EL MÉDICO.— Con su permiso… No necesito decirle… Humildísimo, incondicional servidor… (Suenan más cohetes.)
EL CONDE.— (Al CURA.) ¿Y tú, no vas, Carmelo?
EL CURA.— Indefectiblemente tengo que asomar las narices por allí. No diga la Condesa que soy descortés…
EL CONDE.— No eche de menos la población figura tan culminante en esta clase de ceremonias.
EL CURA.— Sí, sí… Me voy. Cuidado, señor Conde. A la una y media en punto.
EL CONDE.— No faltaré. De las pocas cosas que me quedan, una es el respeto, la religión de la puntualidad. (Óyese música lejana.)
EL MÉDICO.— Hasta luego.
EL CONDE.— Divertirse… (Vanse EL CURA y EL MÉDICO.)

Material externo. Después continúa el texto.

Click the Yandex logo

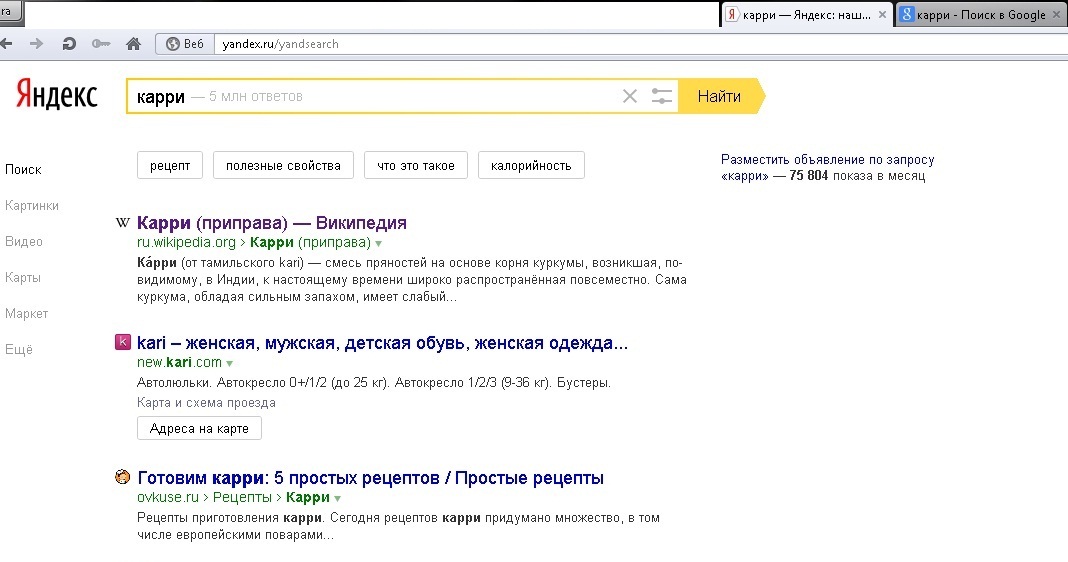point(57,96)
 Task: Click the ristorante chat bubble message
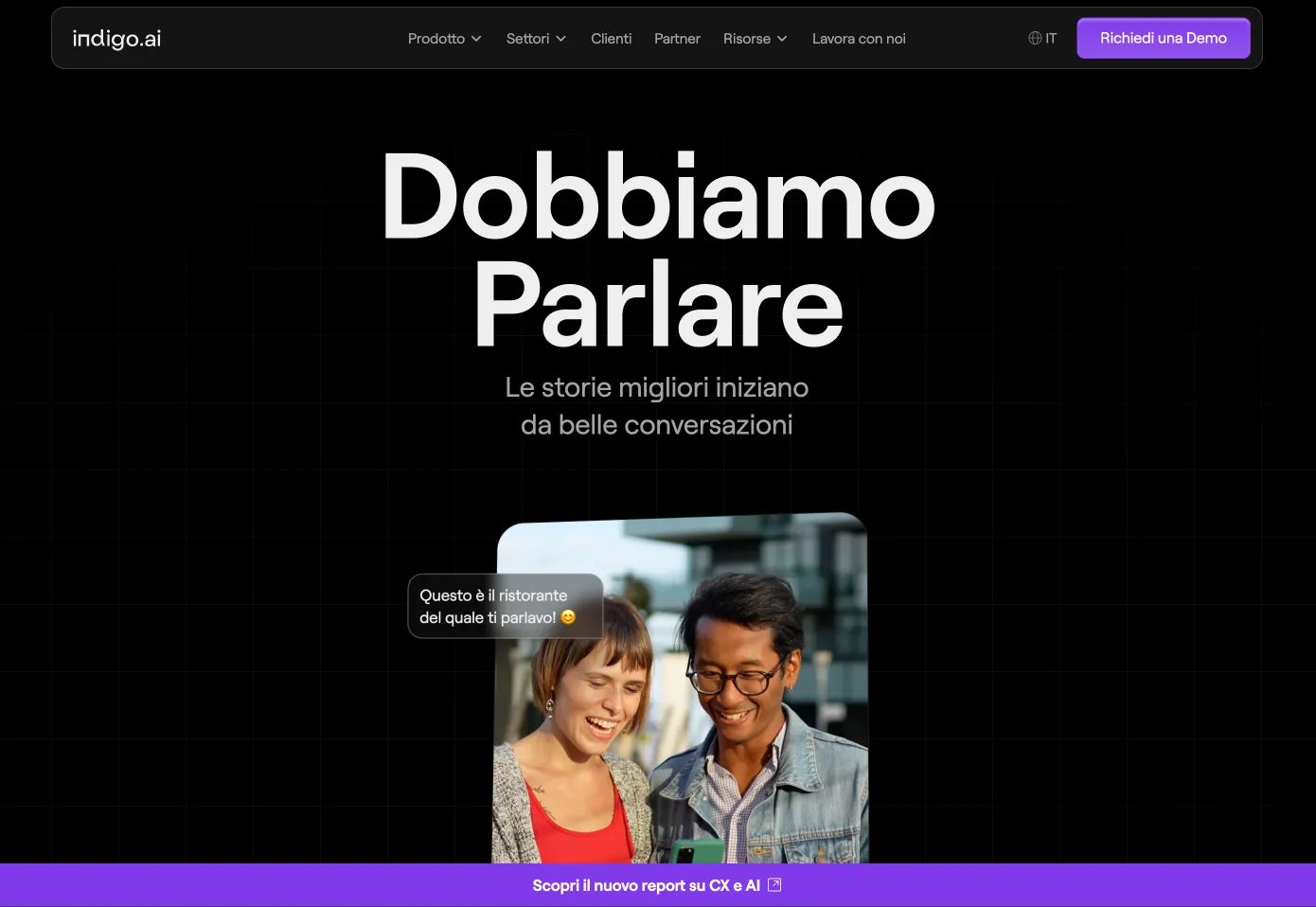click(504, 606)
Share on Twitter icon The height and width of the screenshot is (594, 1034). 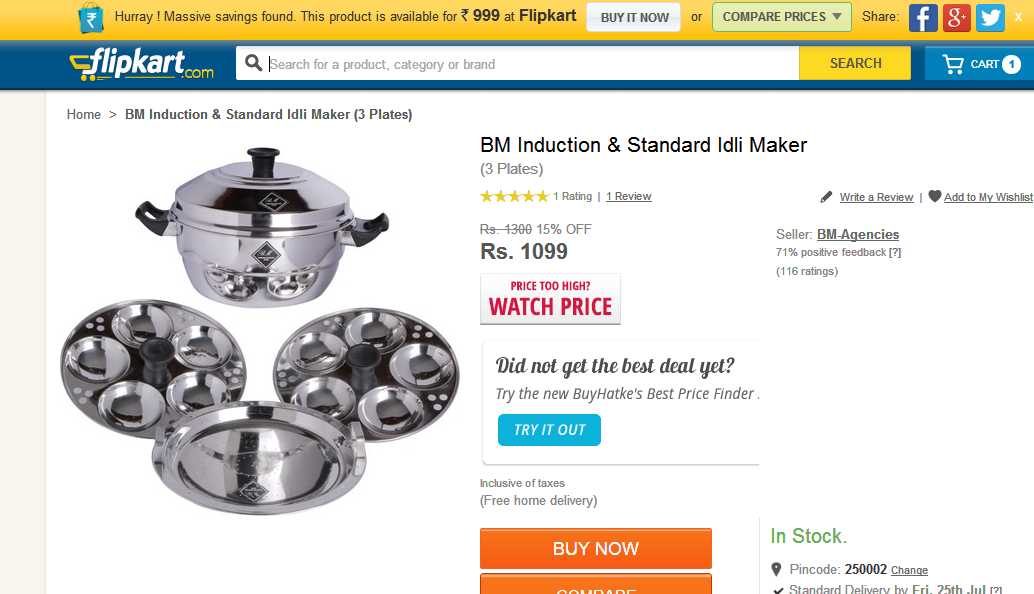990,17
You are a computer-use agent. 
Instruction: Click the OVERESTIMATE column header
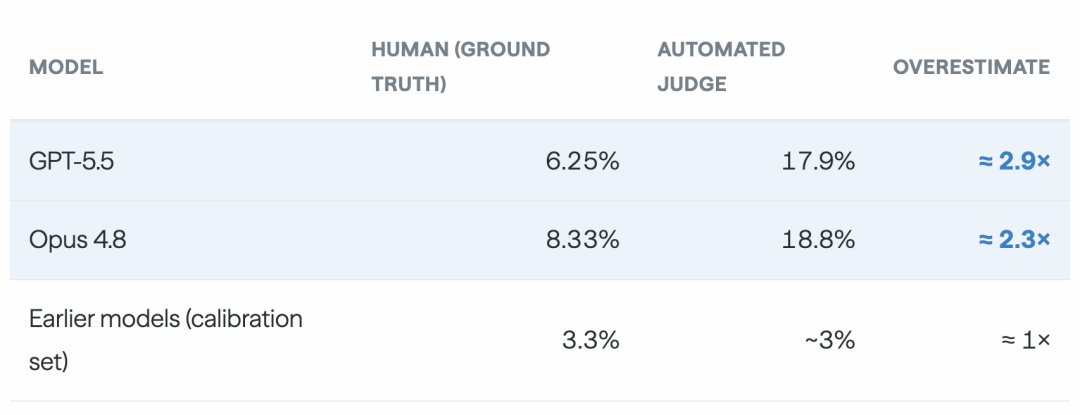pos(972,67)
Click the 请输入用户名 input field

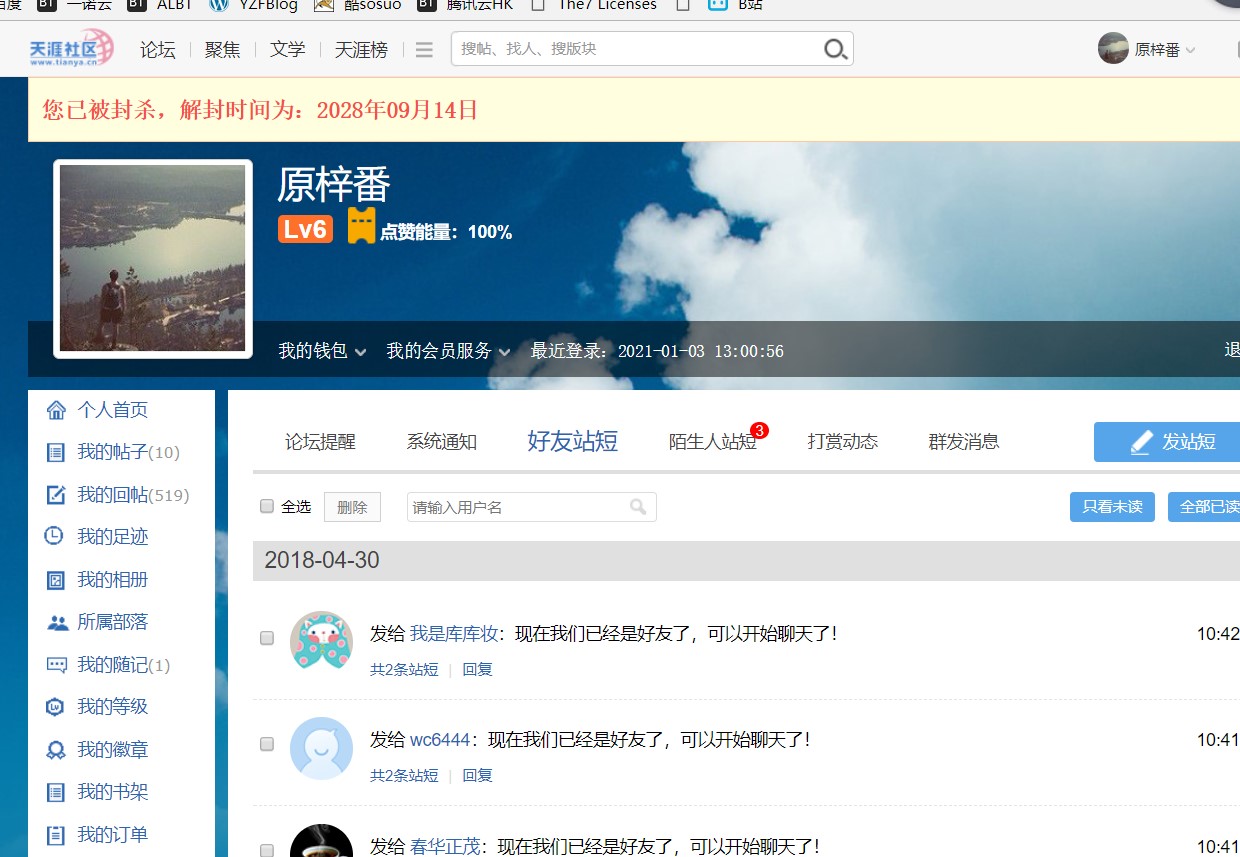coord(518,507)

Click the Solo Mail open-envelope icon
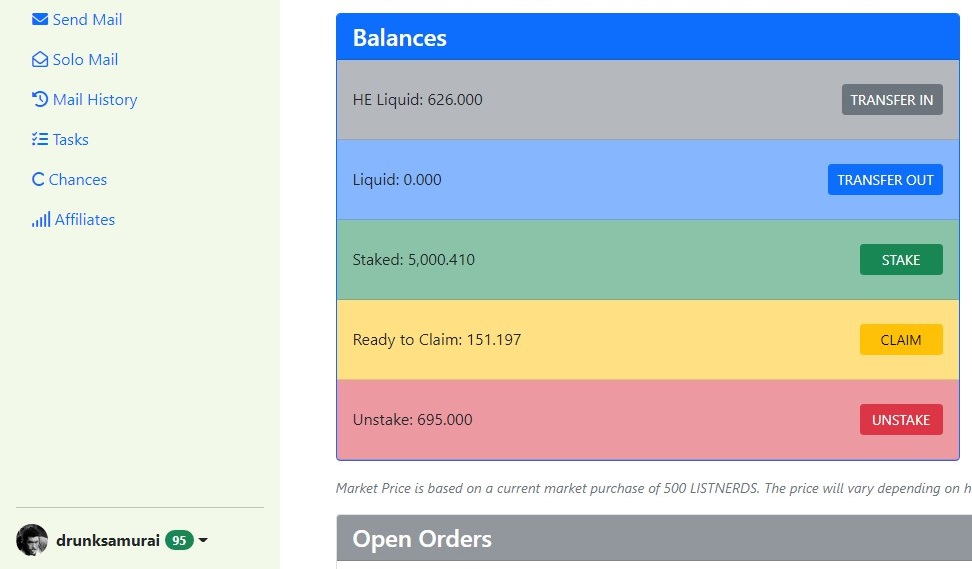coord(40,60)
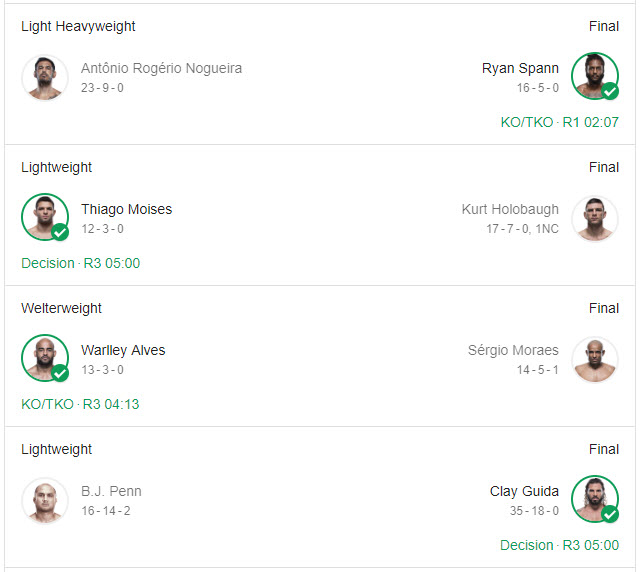The image size is (644, 572).
Task: Select Thiago Moises fighter name
Action: tap(126, 209)
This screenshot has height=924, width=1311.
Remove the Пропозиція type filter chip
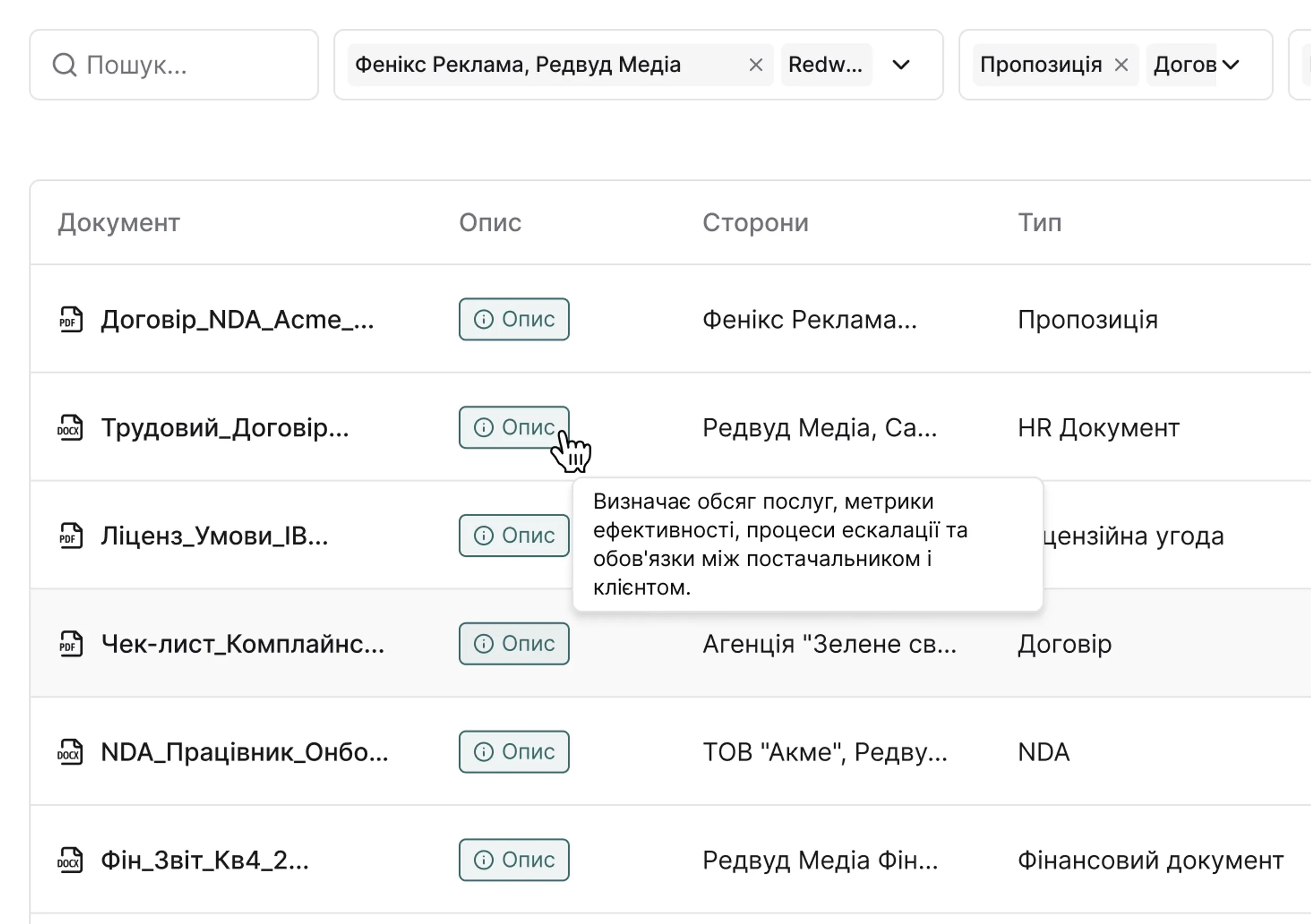[1121, 65]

EL CONDE.— (Solo, meditabundo.) ¿Me ayudarán éstos en mis investigaciones?… ¿Se penetrarán del espíritu de rectitud, del sentimiento de justicia con que procedo?… (Con desaliento.) Lo dudo… Viven en ambiente formado por las conveniencias, el egoísmo y la hipocresía, y cuando se les habla de la suprema ley del honor, ponen cara de asombro estúpido, como si oyeran referir cuentos de brujas. Si no me auxilian, trabajaré yo solo. El viejo Albrit se basta y se sobra. (Suenan más cerca la música y el rumor popular.) ¡Ah! Ya llega, ya entra en Jerusa Lucrecia Richmond… ¡Ya estás aquí, bestia engalanada, estatua viva, deshonesta! ¡Cuánto deseaba yo esta ocasión!… ¡Tú y yo solos, frente a frente! (Se asoma a una ventana.) No sé quién es peor: si tú que paseas impune por el mundo tu desvergüenza, o un pueblo servil y degradado que te festeja y te adula. (Óyense campanas.) Repican por ti… y luego tocarán a la oración. (Furioso, gritando en la ventana, hacia afuera.) ¡Pueblo imbécil, esa que a ti llega es un monstruo de liviandad, una infame falsaria! No la vitorees, no la agasajes. Apedréala, escúpela.